Session 4 — Explaining Geophysics to Someone Who Doesn’t Care (Yet)#
Format D — Science Communication Workshop Week 4 Relevance: Risk communication · Public engagement
90-second concept pitches · Peer rubric feedback · Risk translation
Hook (0 – 5 min)
Play 90 seconds of a scientist explaining something poorly to a general audience — jargon-heavy, no analogy, no “why it matters.”
Then play 90 seconds of the same concept explained well (IRIS educational videos or similar).

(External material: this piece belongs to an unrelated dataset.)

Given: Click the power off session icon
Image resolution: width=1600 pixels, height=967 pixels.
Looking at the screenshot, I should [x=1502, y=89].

Ask: “What was different? What changed?”
Take 3–4 observations before moving on.
Peer pitch activity (5 – 40 min)
Each student delivers a 90-second verbal explanation of one geophysics concept (their choice, from Weeks 1–4) to a partner. Partner gives structured feedback on 4 criteria:
Was there an analogy?
Was the “why it matters” clear?
Was there unexplained jargon?
Would you want to learn more?
Pairs swap roles. Then 2–3 volunteers present to the full room.

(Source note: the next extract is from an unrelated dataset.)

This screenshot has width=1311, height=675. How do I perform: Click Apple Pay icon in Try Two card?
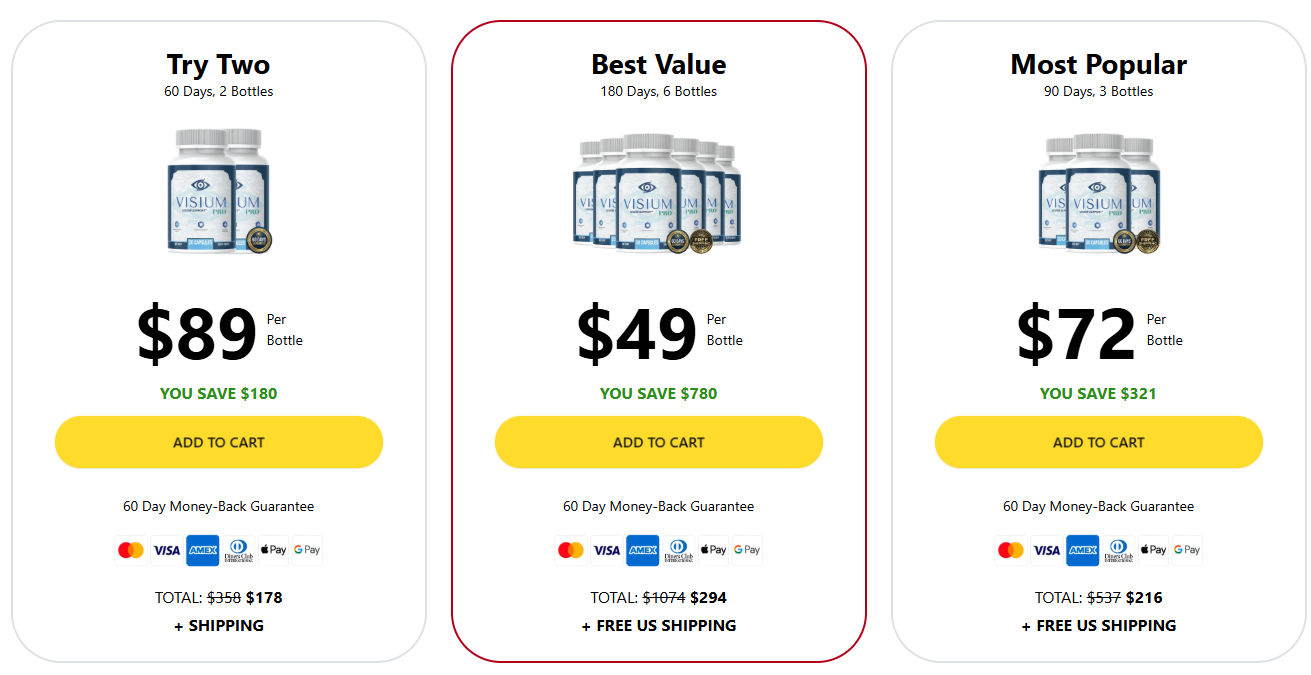pyautogui.click(x=273, y=550)
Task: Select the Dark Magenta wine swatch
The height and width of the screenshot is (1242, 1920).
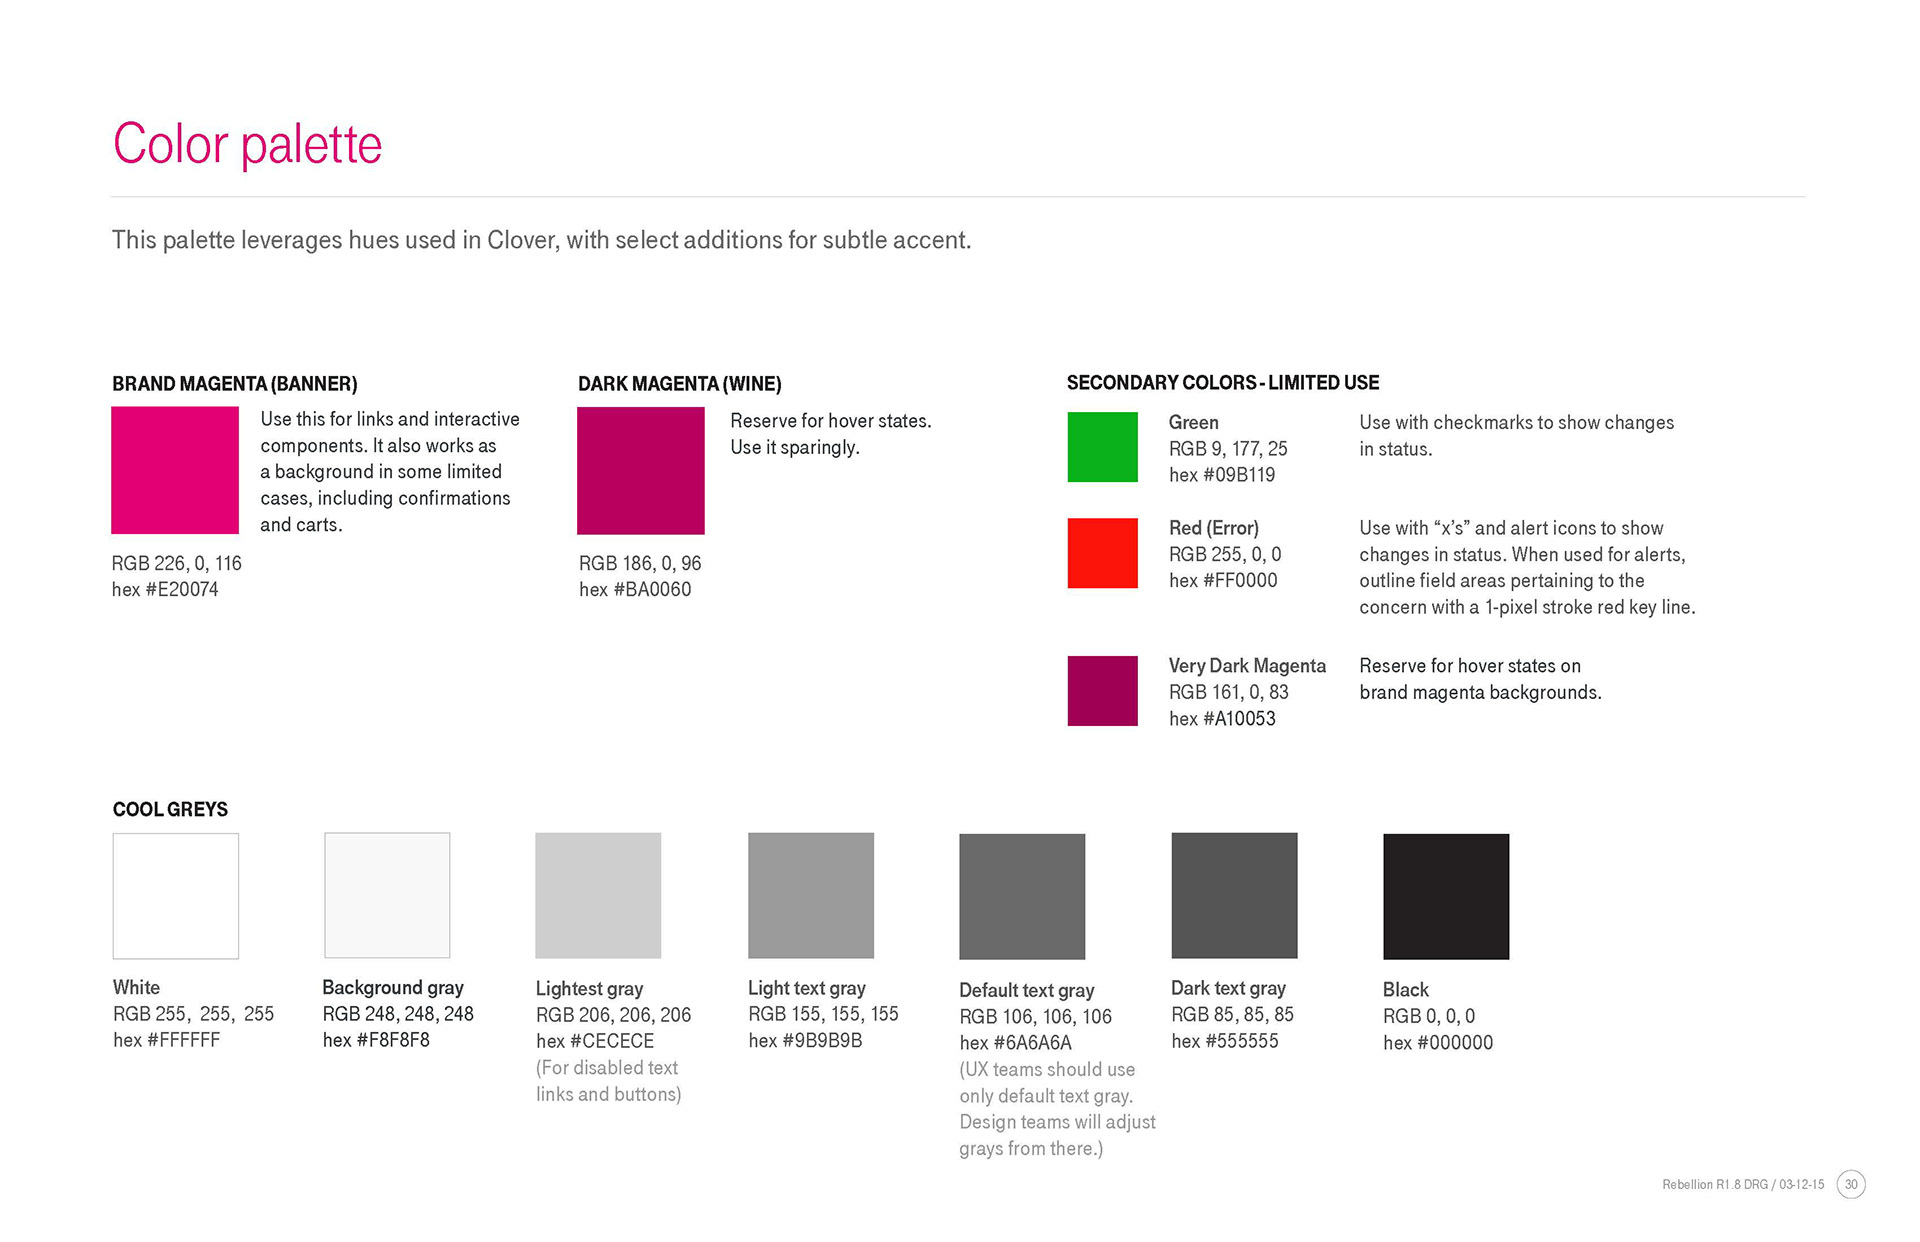Action: [641, 470]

Class debrief: What made the best explanations work — and why is this hard even when you understand the content?
Relevance
Communication: Earthquake misinformation spreads faster than seismic waves on social media. The USGS 2024–33 EHP Decadal Strategy explicitly identifies “risk translation and communication” as a core program priority. Geoscientists who can communicate clearly are rare and in demand.

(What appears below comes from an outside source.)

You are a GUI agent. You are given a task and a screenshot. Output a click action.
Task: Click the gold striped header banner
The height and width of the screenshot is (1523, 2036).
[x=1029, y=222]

Career: Every job interview contains a version of this moment — explain your work to a non-expert. The 90-second verbal explanation is also directly transferable to cover letters, LinkedIn summaries, and conference poster conversations.
Go Deeper
USGS “Did You Feel It?” citizen science program · Fallou et al. (2022) on fighting earthquake misinformation
One name: Dr. Sara McBride, USGS — earthquake risk communication. What frameworks does she use to explain probabilistic hazard?